In this Sept. 29, 2009 file photo, Supreme Court Justice Ruth Bader Ginsburg poses with other Supreme Court judges for a new group photograph at the Supreme Court in Washington. (AP Photo/Charles Dharapak, FILE)

Associate Justice Ruth Bader Ginsburg will lie in repose at the Supreme Court of the United States on Wednesday, Sept. 23, and Thursday, Sept. 24. 

Ginsburg, the court's second female justice died Friday at her home in Washington. She was 87. 

The casket is scheduled to arrive in front of the court building just before 9:30 am on Wednesday.  A private ceremony will take place in the Great Hall at 9:30 am attended by Justice Ginsburg's family, close friends, and members of the Court. Following the private ceremony inside, Ginsburg will lie in repose under the Portico at the top of the front steps of the Building to allow for public viewing outdoors. 

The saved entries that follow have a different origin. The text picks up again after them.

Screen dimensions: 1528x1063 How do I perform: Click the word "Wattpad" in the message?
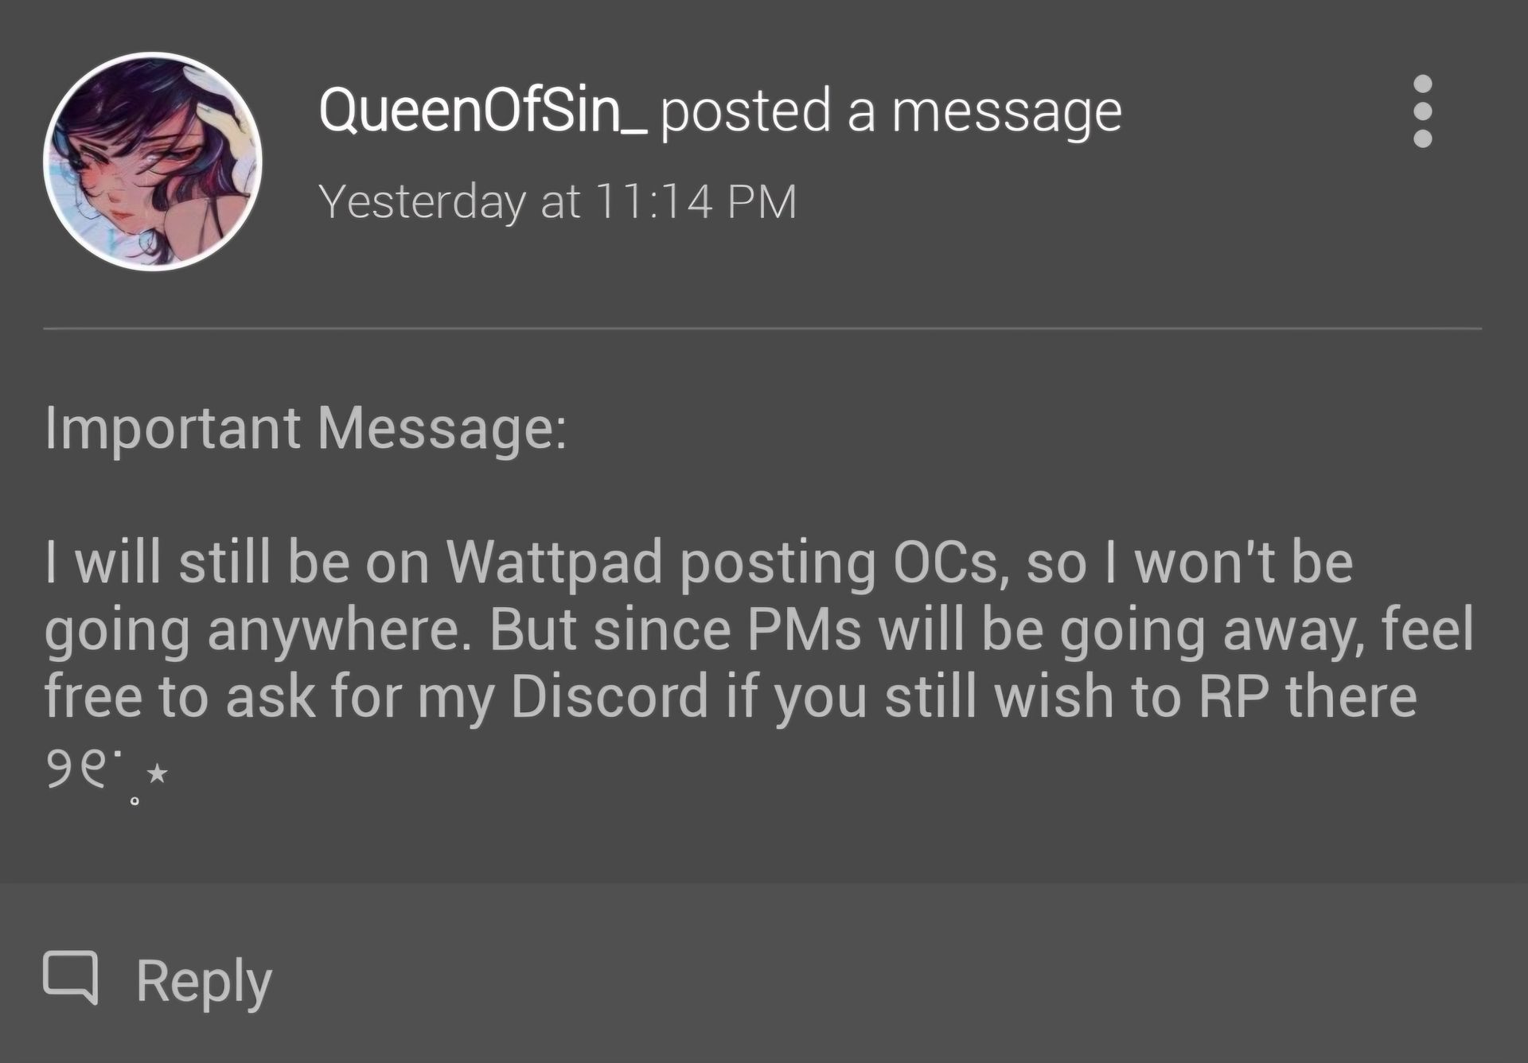554,563
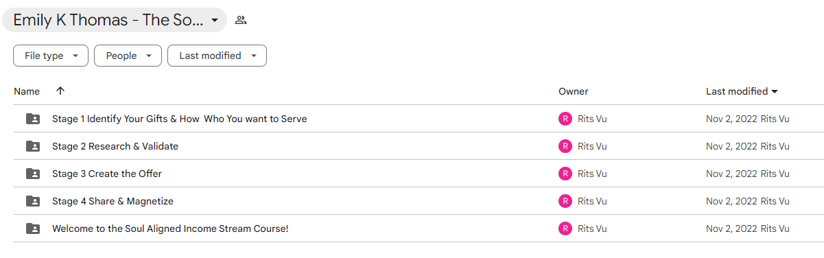Click the shared people icon beside folder title
Viewport: 824px width, 258px height.
coord(241,20)
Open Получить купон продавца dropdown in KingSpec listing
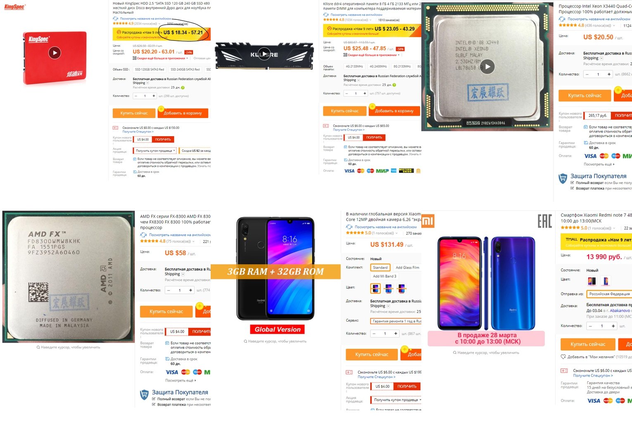The width and height of the screenshot is (632, 421). 154,151
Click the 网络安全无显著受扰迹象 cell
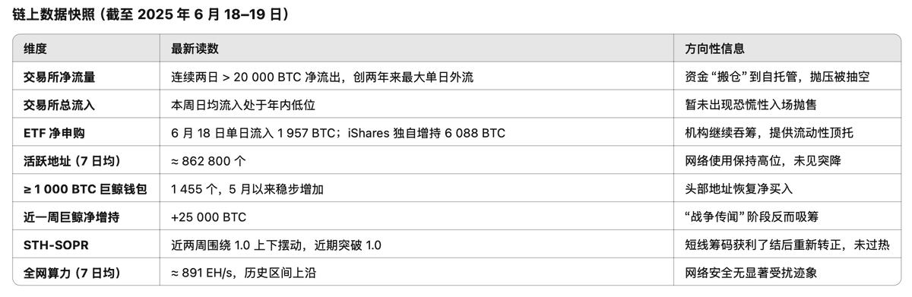 pyautogui.click(x=751, y=273)
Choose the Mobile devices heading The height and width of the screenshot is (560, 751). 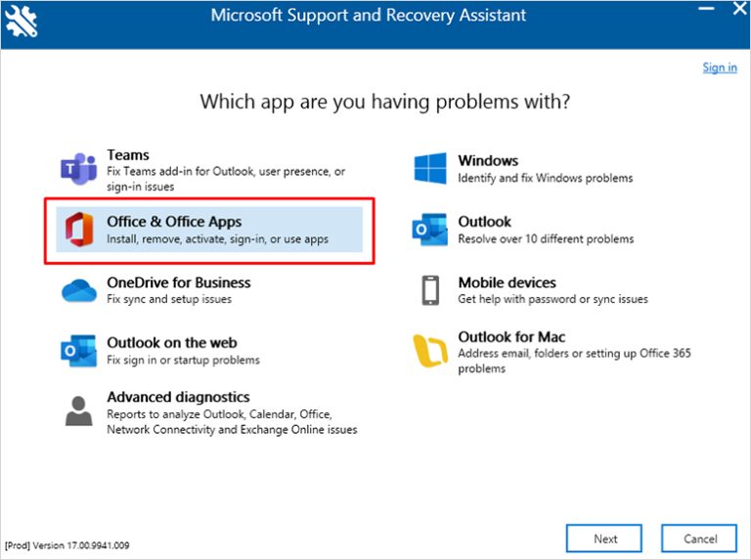[507, 282]
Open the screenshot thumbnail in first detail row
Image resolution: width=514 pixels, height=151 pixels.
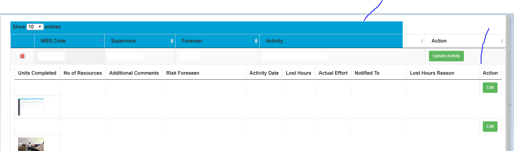[31, 107]
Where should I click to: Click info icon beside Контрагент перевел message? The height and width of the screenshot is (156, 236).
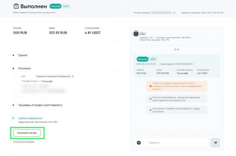150,110
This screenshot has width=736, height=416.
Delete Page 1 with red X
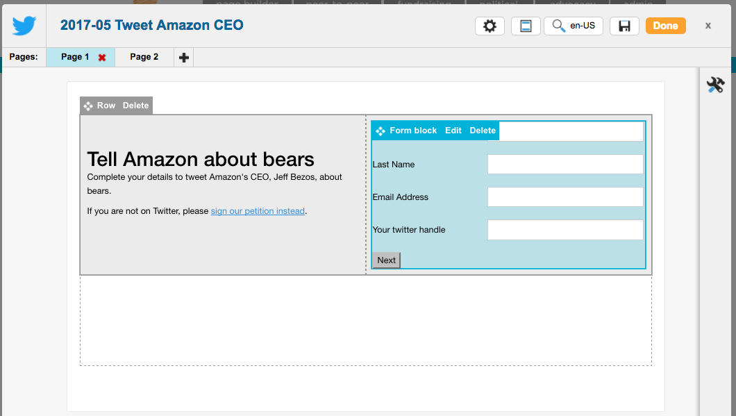tap(102, 58)
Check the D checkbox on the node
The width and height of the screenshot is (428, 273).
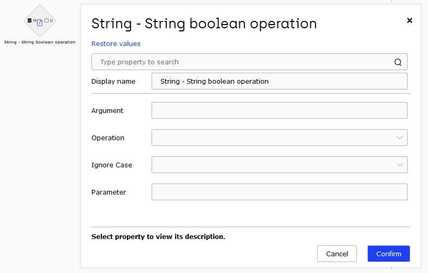coord(47,20)
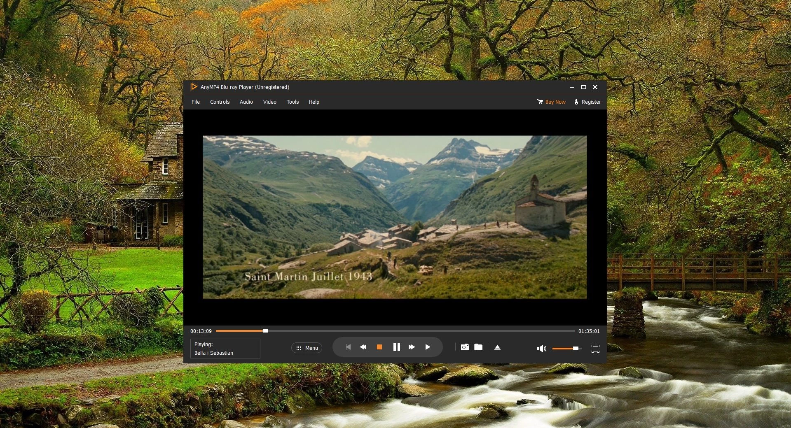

Former law clerks to Ginsburg will serve as honorary pallbearers and will line the front steps as the casket arrives. Supreme Court police officers will serve as pallbearers. The justices will remain inside the Great Hall where the casket will be placed on the Lincoln Catafalque, which has been loaned to the high court by the US Congress for the ceremony.  A  2016 portrait of Justice Ginsburg by Constance P. Beaty will be on display in the Great Hall.

The public is invited to pay respects in front of the court building from approximately 11:00 am until 10:00 pm on Wednesday, Sept.  23, and from 9:00 am until 10:00 pm on Thursday, Sept.  24. 

Further guidance regarding public viewing will be available on the homepage of the court's website

A private interment service will be held next week at Arlington National Cemetery.

The court also announced in keeping with tradition, Ginsburg’s bench chair and the bench directly in front of it have been draped with a black wool crepe in memoriam. In addition, a black drape has been hung over the courtroom doors.

This tradition dates back at least as far as the death of Chief Justice Salmon P. Chase in 1873. It is believed to have been followed since, with the bench chair and bench draped on the death of each sitting justice, and the courtroom door draped on the death of each justice, sitting or retired.

In addition, the flags on the Supreme Court building's front plaza will be flown at half-staff for 30 days.